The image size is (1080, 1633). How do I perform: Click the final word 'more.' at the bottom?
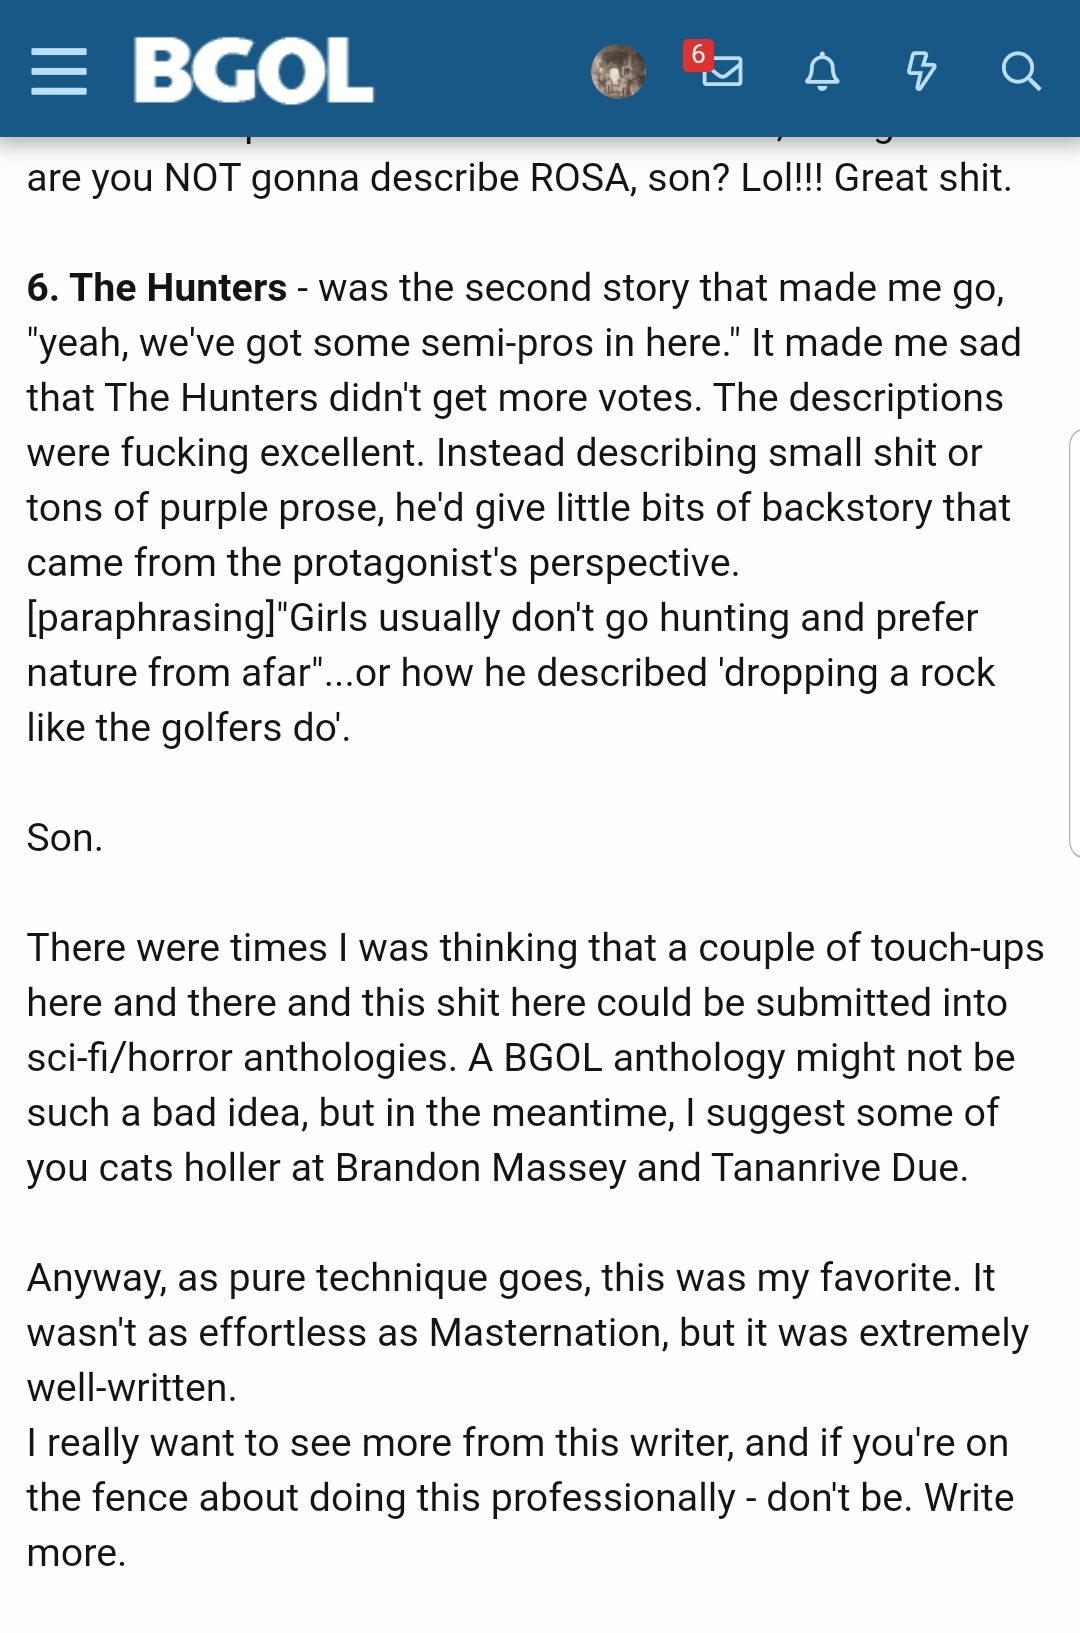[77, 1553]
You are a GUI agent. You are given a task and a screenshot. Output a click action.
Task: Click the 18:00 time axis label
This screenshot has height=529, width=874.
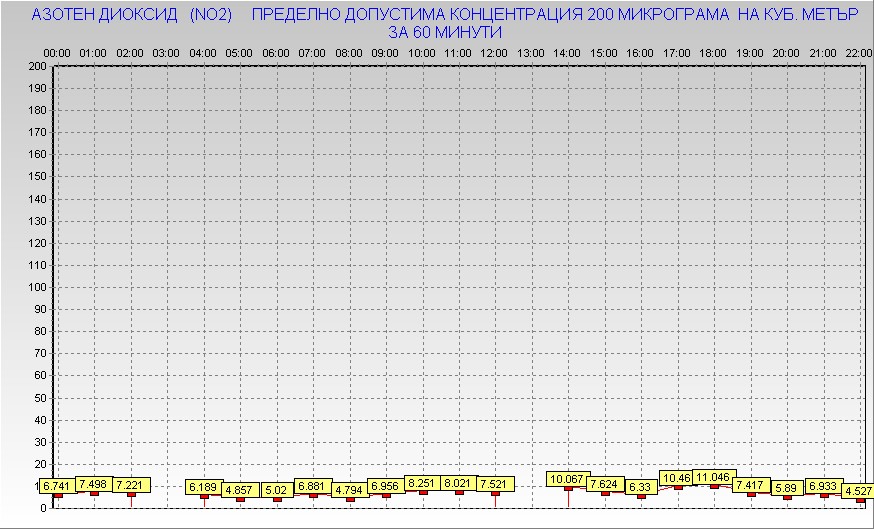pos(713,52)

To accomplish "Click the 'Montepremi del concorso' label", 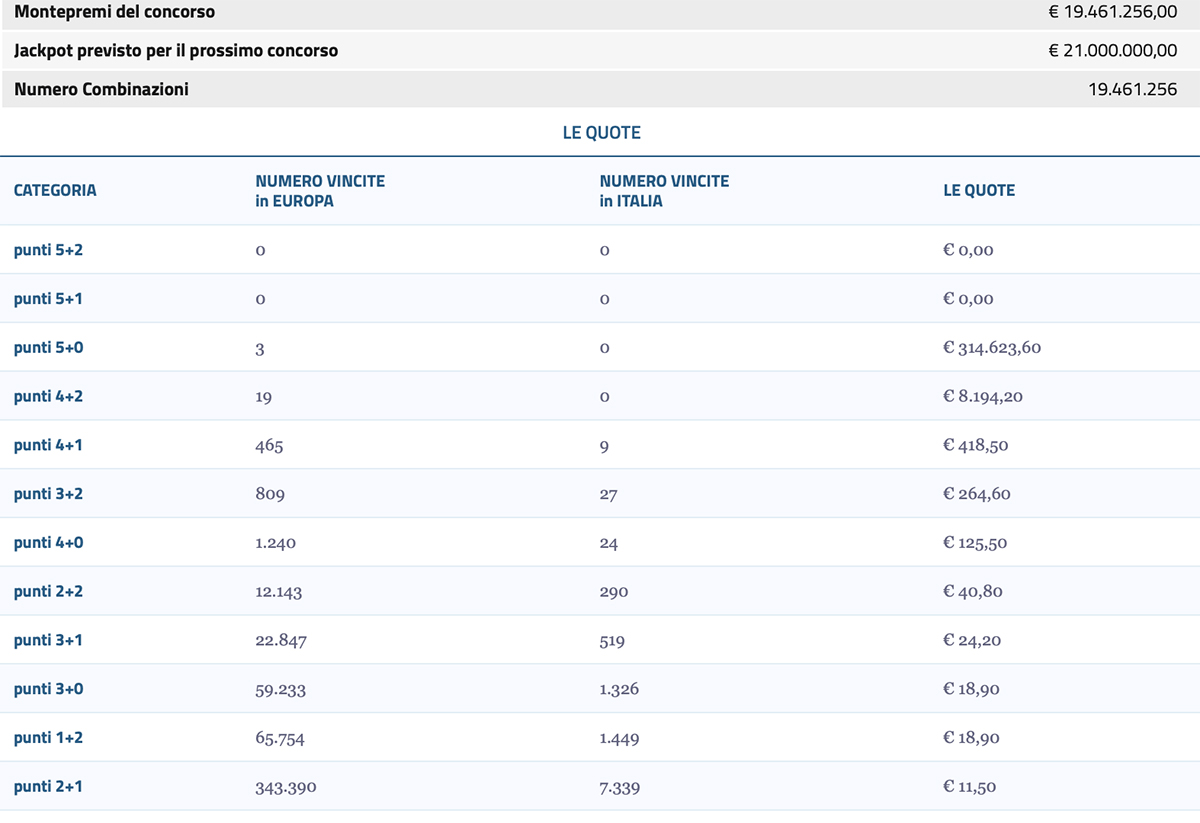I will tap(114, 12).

^^^^^^^^^^^^^^^^

:: Problem statement ::
The line containing "Task: Click the 18:00 time axis label" marks the end: transcribe every line from the start of the listing up to and including it, minus the pictures.

:: Answer below ::
The image size is (1080, 1633). How do I perform: Click the final word 'more.' at the bottom?
[77, 1553]
You are a GUI agent. You are given a task and a screenshot. Output a click action.
Task: Click the 18:00 time axis label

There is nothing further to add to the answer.